AUGUSTA – Should Maine taxpayers give high school students in grades 9 through 12 laptop computers at a cost of $47 million when the state is facing budget shortfalls?
Should schools – local taxpayers – pay for 45 percent of the costs?
Should the state allow schools who can’t pay for laptops to opt out?
That’s what Gov. John Baldacci is proposing. On Tuesday some leading legislators reacted with surprise, concern and doubt.
“There’s no way we can approve this kind of technology when we have people in wheelchairs having their basic services cut,” said Sen. Neria Douglass, D-Auburn, who chairs the Education Committee.
Before lawmakers approve a budget that includes expanding laptops from seventh and eighth grades to all four high school grades, several called on Baldacci to submit a laptop bill and hold a public hearing on the plan.
Sen. Mary Cathcart, D-Orono, Appropriations Committee co-chair, said she discovered the plan Monday when going over Baldacci’s proposed changes to the supplemental budget.
Aware Baldacci was planning to expand laptops to ninth grade, she was “astonished” to see the one-page, one-paragraph summary of a lease-purchase authorization for a 4-year program that would cost $44.5 million, plus $3.3 million in interest.
“This is a major policy change,” Cathcart said.
“We need to have a public hearing. The Appropriations Committee should reject this. The governor should put in a bill and send it to the Education Committee, and then have a public hearing. … That is the only honest way to do this,” she said
Others, including Douglass, Appropriations Committee member Sen. Peggy Rotundo, D-Lewiston, and House Minority Leader Joe Bruno, R-Raymond, agreed.

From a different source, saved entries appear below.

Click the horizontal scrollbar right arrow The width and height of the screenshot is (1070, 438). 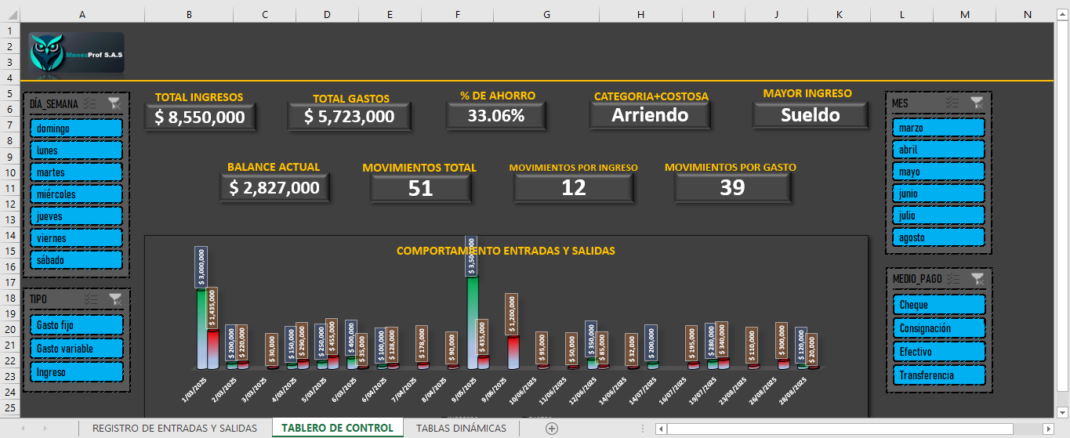1048,429
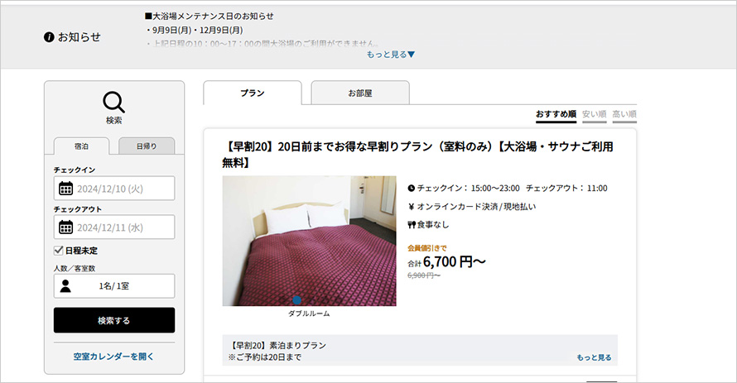The height and width of the screenshot is (383, 737).
Task: Click the check-in calendar icon
Action: [x=66, y=189]
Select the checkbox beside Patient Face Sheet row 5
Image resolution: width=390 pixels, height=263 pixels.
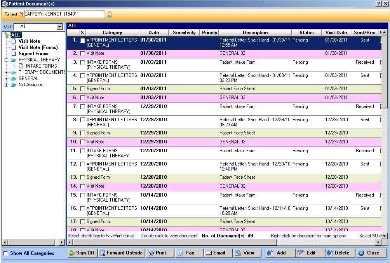[x=82, y=89]
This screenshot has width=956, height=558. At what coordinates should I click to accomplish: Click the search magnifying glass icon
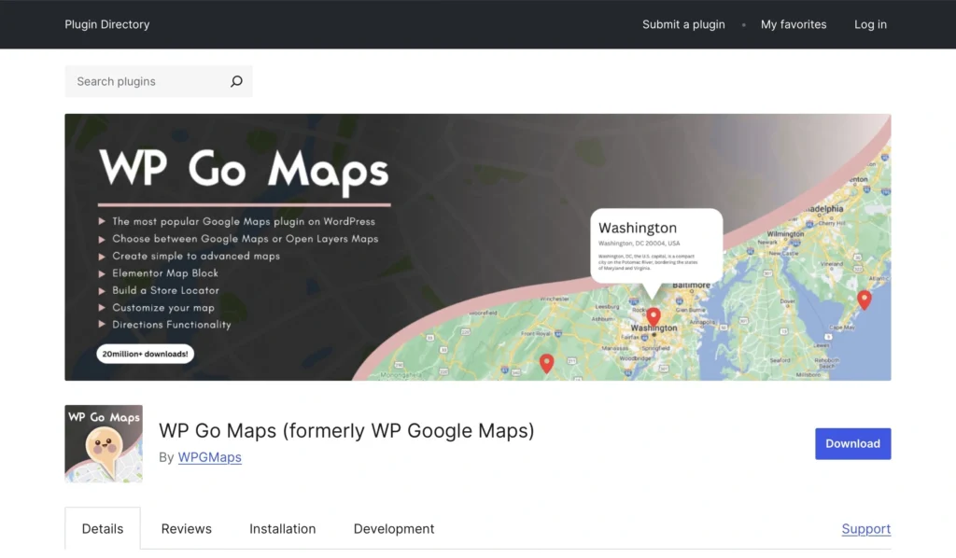(236, 81)
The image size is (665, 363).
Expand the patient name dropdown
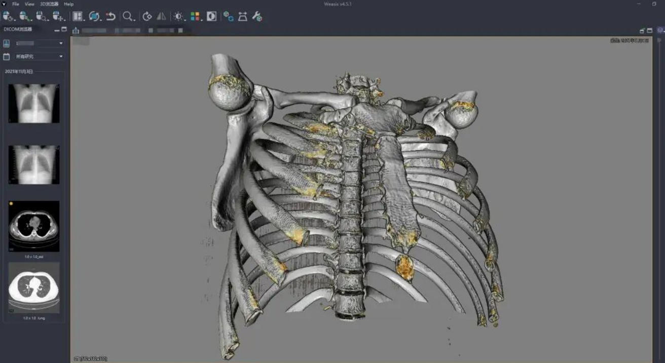coord(61,44)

“We’re talking about a very costly expansion of a significant program,” Rotundo said. “That should come to us in bill form so there can be a public hearing … so proper study can be done to see whether an expansion is justified. None of this is happening.”
She and others also objected to the administration’s plan to:
• Take $8 million from the revolving school renovation fund for the laptops. “I don’t know how we can take $8 million out of the renovation fund then ask for another bond to pay for it,” Bruno said.
• Force schools to pay for 45 percent of the cost several years from now.
• Allow schools who won’t or can’t pay for laptops to opt out of the program.
Legislators weren’t sure Tuesday how the remaining millions for laptops would be financed.
“The program was initially sold to us to overcome the ‘digital divide,’ to make laptops available for all children, not just those from wealthier communities,” Rotundo said. If students from poorer communities don’t have laptops and students from wealthier communities do, “where’s the equity in that?” she asked.
At 1 p.m. Thursday Education Commissioner Susan Gendron will appear before the Education Committee to present the plan in detail, Douglass said.
Baldacci spokesman Lee Umphrey said a public hearing may not be necessary.
Using school renovation money for laptops is appropriate, as is expanding laptops to high school grades by proposing the plan in a supplemental budget change, Umphrey said.
“Over the years there’s been enough discussion about the use of technology in the classroom. It’s proven to be successful,” he said.
Maine needs to decide now how to best invest in young people so Maine’s workforce skills and the job climate improve, Umphrey said. “While the budget is difficult, we have to make choices. Investing in students and young people should be a priority.”